Best way to do Instanced Mesh picking in 2024?

Hey folks!

I am working on a project where I am rendering thousands to tens of thousands of images simultaneously using an instanced mesh. The instanced mesh has a vertex shader on it that effectively moves all of the associated images around in world space for animations.

I want to implement object picking (both single-click mouse raycasting and group selection using a lasso or rectangle select) on this setup. There are a few possible ways to do this, but I’m not sure what is ideal given advancements in web graphics.

The naive approach is to try and calculate picking logic in javascript instead of doing gpu-picking.
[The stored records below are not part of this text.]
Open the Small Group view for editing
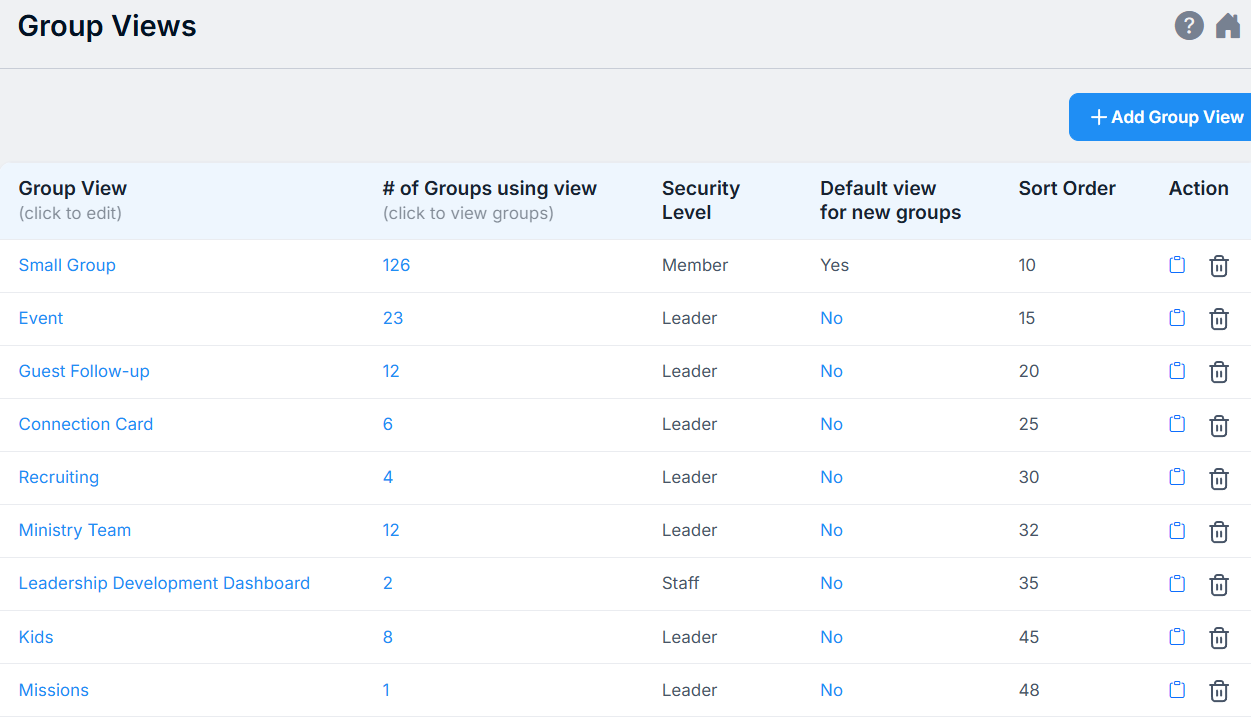[67, 265]
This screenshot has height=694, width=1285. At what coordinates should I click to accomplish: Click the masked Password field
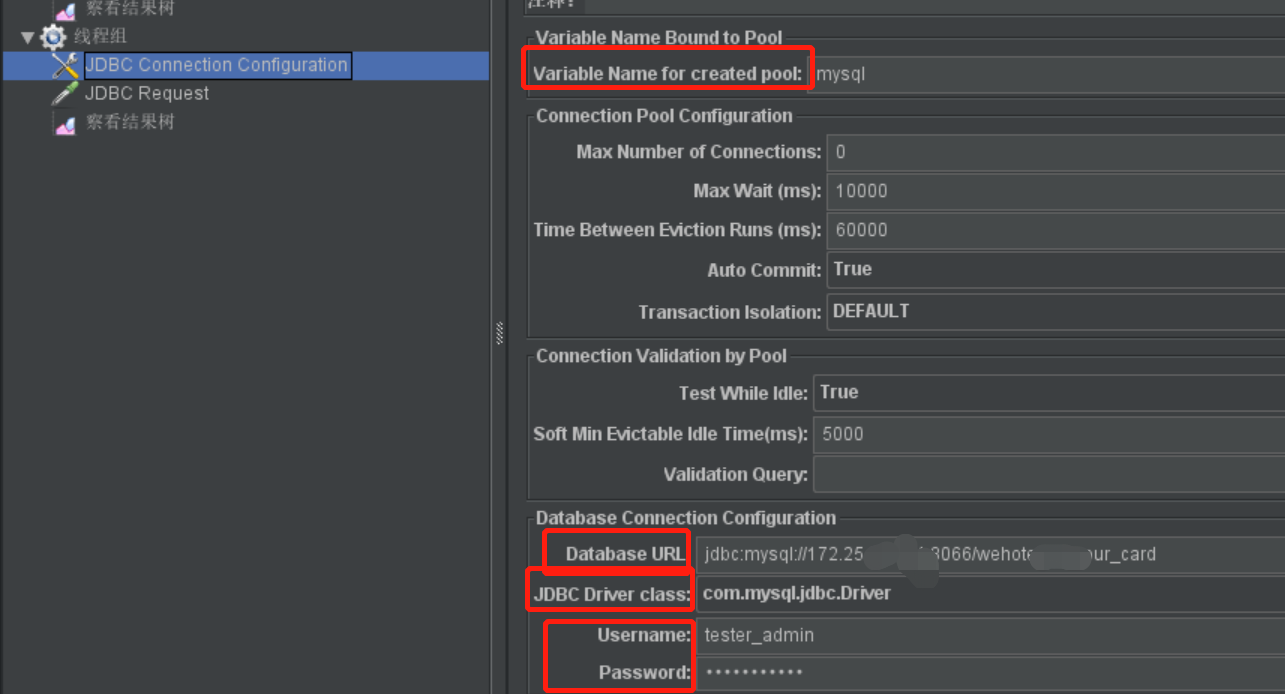[990, 673]
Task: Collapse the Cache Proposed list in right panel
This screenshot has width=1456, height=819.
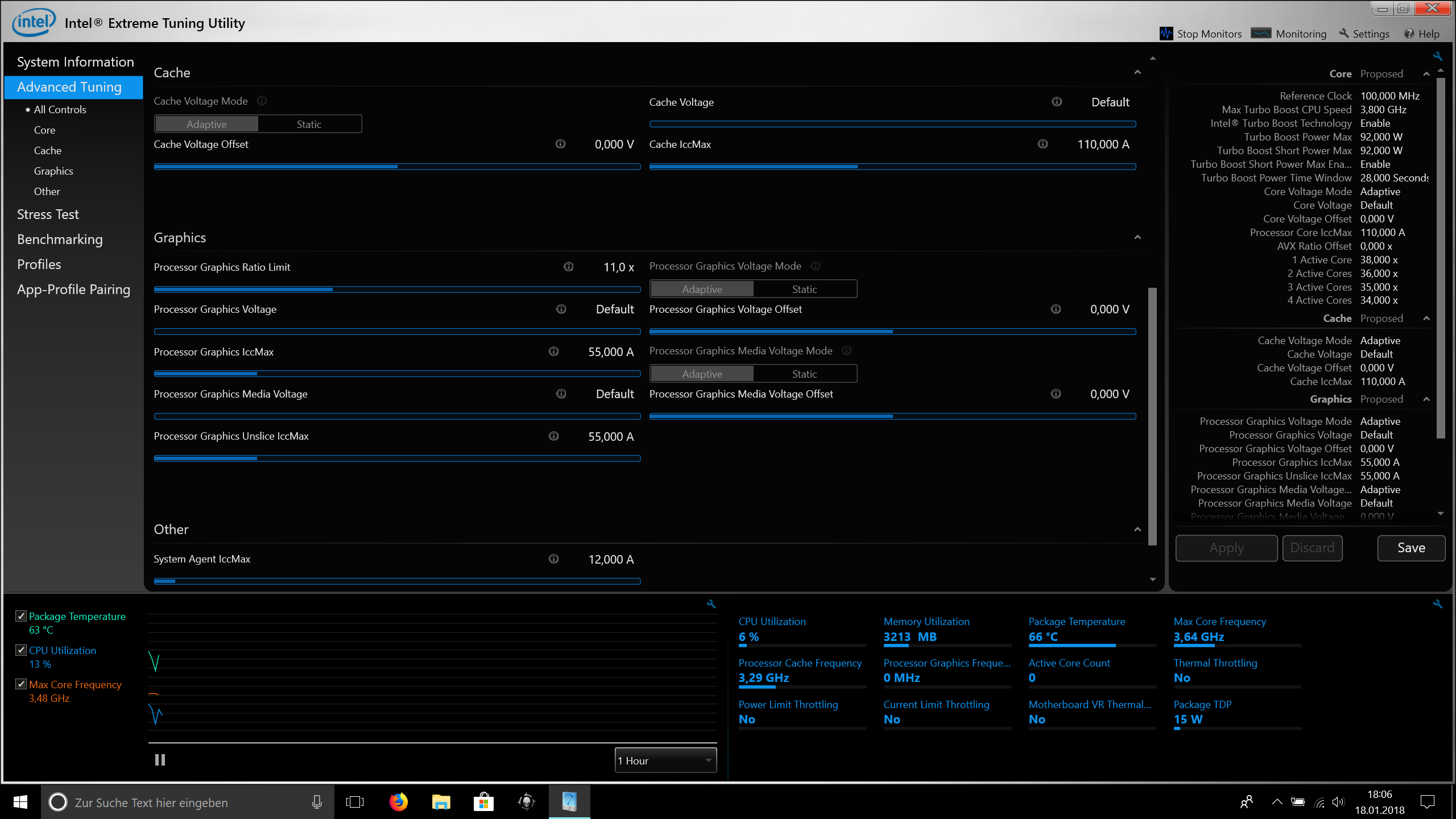Action: (x=1426, y=318)
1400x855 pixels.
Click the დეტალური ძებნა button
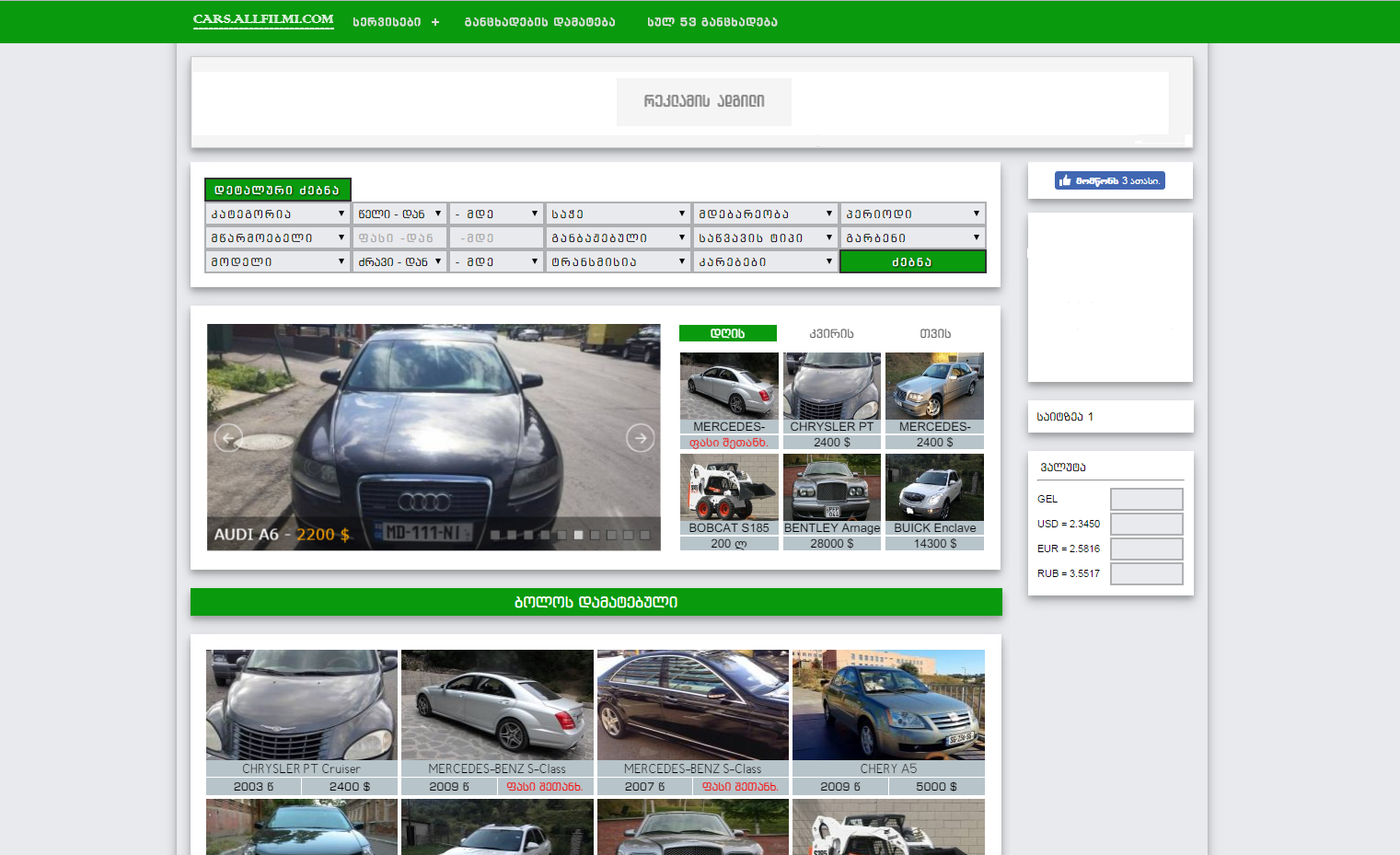277,190
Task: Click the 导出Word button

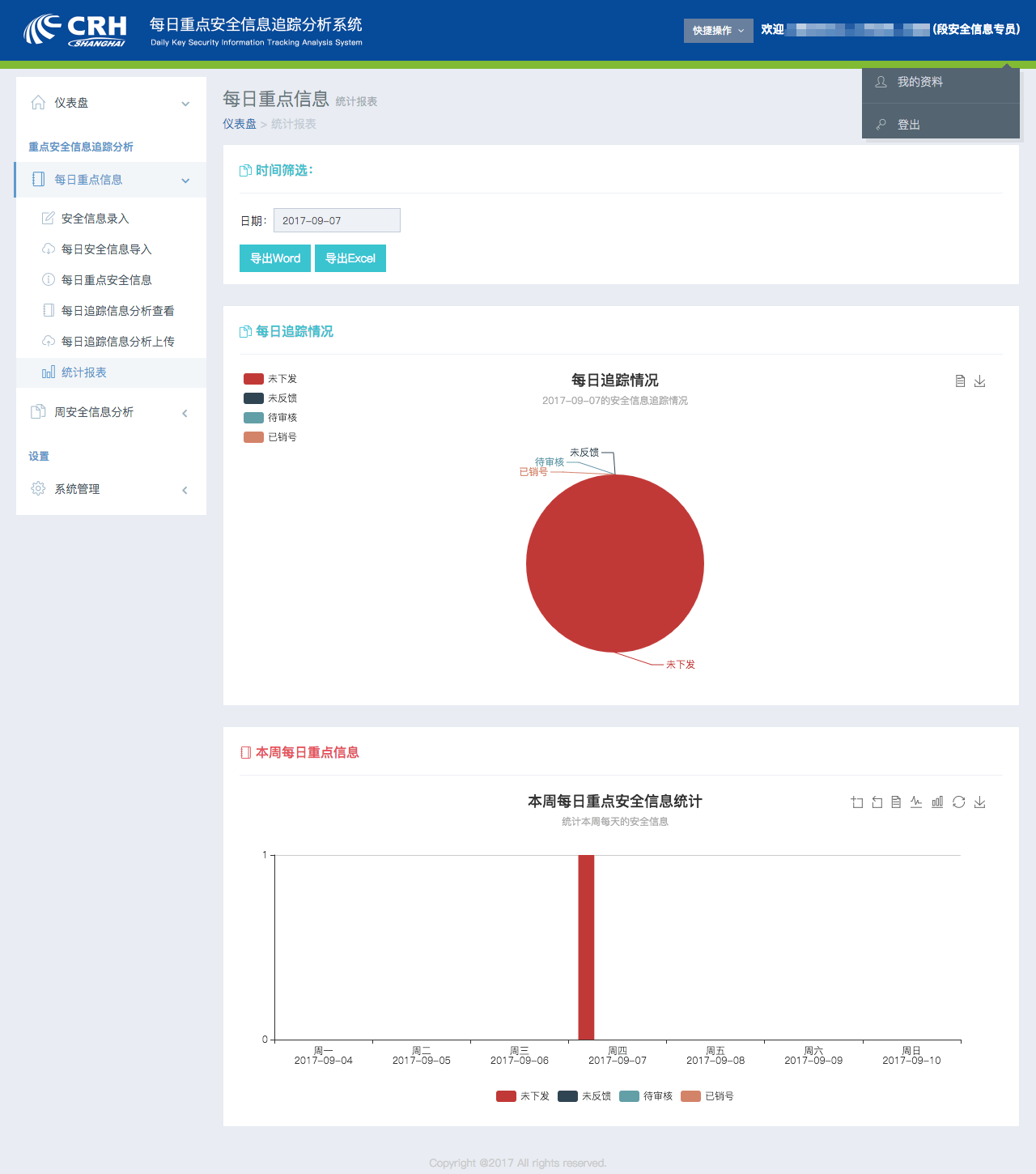Action: click(275, 258)
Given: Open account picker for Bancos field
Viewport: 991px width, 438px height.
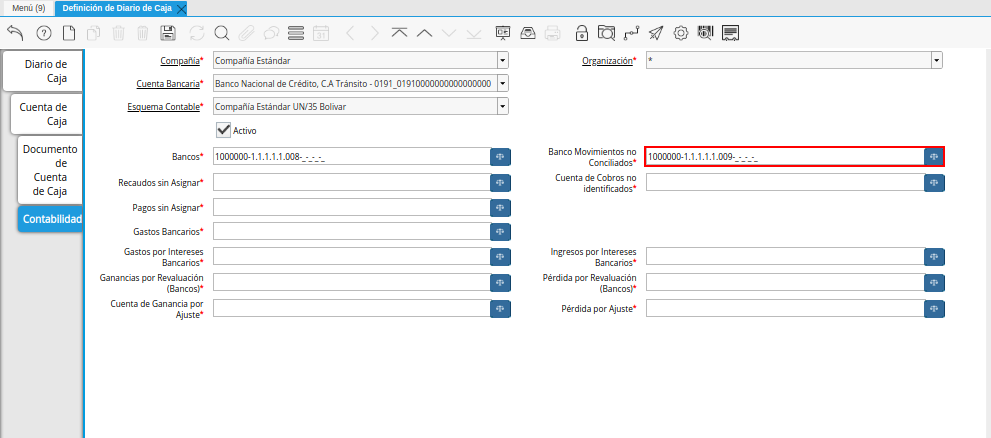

I could create a second picking geometry with a bunch of planes, update that geometry to match the shader behavior, and then do hit testing with the mouse cursor. This would work, but would be super slow and probably eliminates most of the benefit of using an instanced mesh in the first place. Also, maintaining two sources of truth for the shader transforms seems bad from an engineering perspective.

A slightly different approach is to do color-based picking. The basic idea here is to have an off screen pixel buffer where the individual pixel color values correspond to unique 1:1 ids for instances in the visible instanced mesh. That off screen buffer could be associated with its own scene that is updated with the same shader logic as the instanced mesh. This is essentially the approach used here: three.js/examples/webgl_interactive_cubes_gpu.html at master · mrdoob/three.js · GitHub. The upshot of this approach is that it should be relatively performant (everything is happening on the GPU). The downside is that it won’t work for group/lasso selecting instances that are occluded by other instances (is there a modification to the above three.js example that supports group selection? :thinking:) Further, when I tried implementing this the first time around, I ran into weird GPU synchronization issues – I’m not really sure how best to describe this issue, but it was taking up to 25ms per frame of just waiting on the GPU.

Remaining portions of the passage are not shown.